# start of TEXT
New This Month

Seasonally-Infused Spirits

Martha Stewart Living, June 2009

Mix your favorite spirits with seasonal herbs, fruits, and even vegetables for tasty, and beautiful, beverages. Use our combinations or create your own. Wash and dry the add-ins; trim, slice, pit, or cut them into chunks before placing them in two cups of alcohol. Let the spirits infuse in the refrigerator until the desired flavor is achieved, at least overnight and up to a month (remove the additions before they break down). Then sip straight up or mixed into a cocktail.
# end of TEXT
# start of PROVIDED MATERIAL
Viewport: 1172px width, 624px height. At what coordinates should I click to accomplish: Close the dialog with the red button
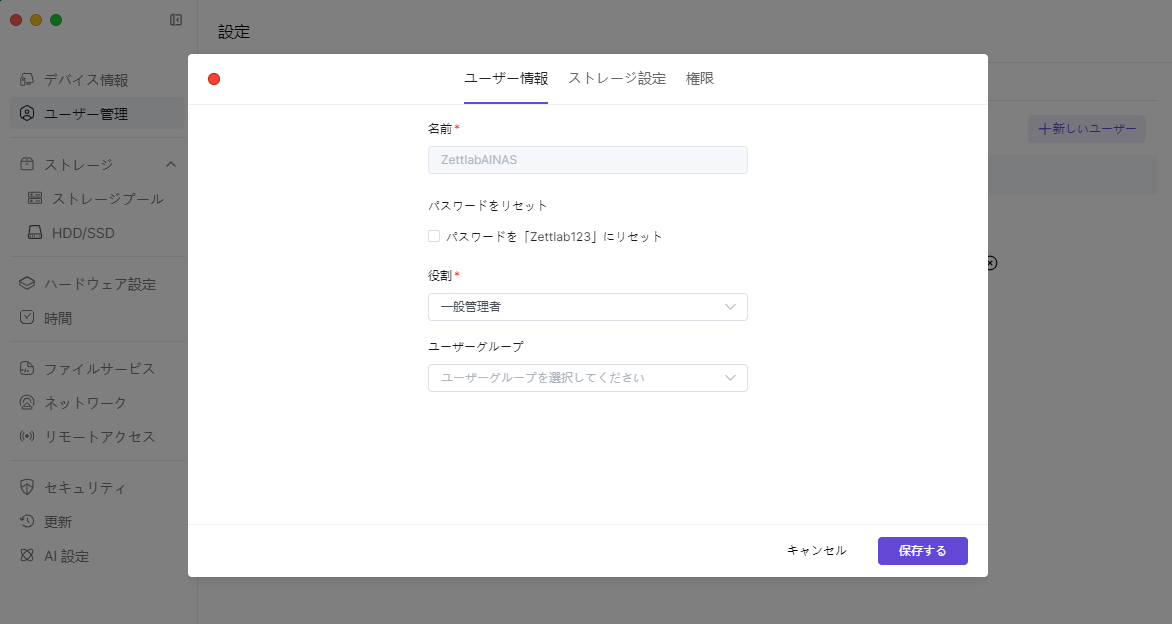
# end of PROVIDED MATERIAL
*EXERCISE DETAILS*: Can you reproduce, word for word, the part of the infused-spirits text between "Mix your favorite" and "into a cocktail.", inclusive? None of the data is needed here.

*ANSWER TO THIS TASK*:
Mix your favorite spirits with seasonal herbs, fruits, and even vegetables for tasty, and beautiful, beverages. Use our combinations or create your own. Wash and dry the add-ins; trim, slice, pit, or cut them into chunks before placing them in two cups of alcohol. Let the spirits infuse in the refrigerator until the desired flavor is achieved, at least overnight and up to a month (remove the additions before they break down). Then sip straight up or mixed into a cocktail.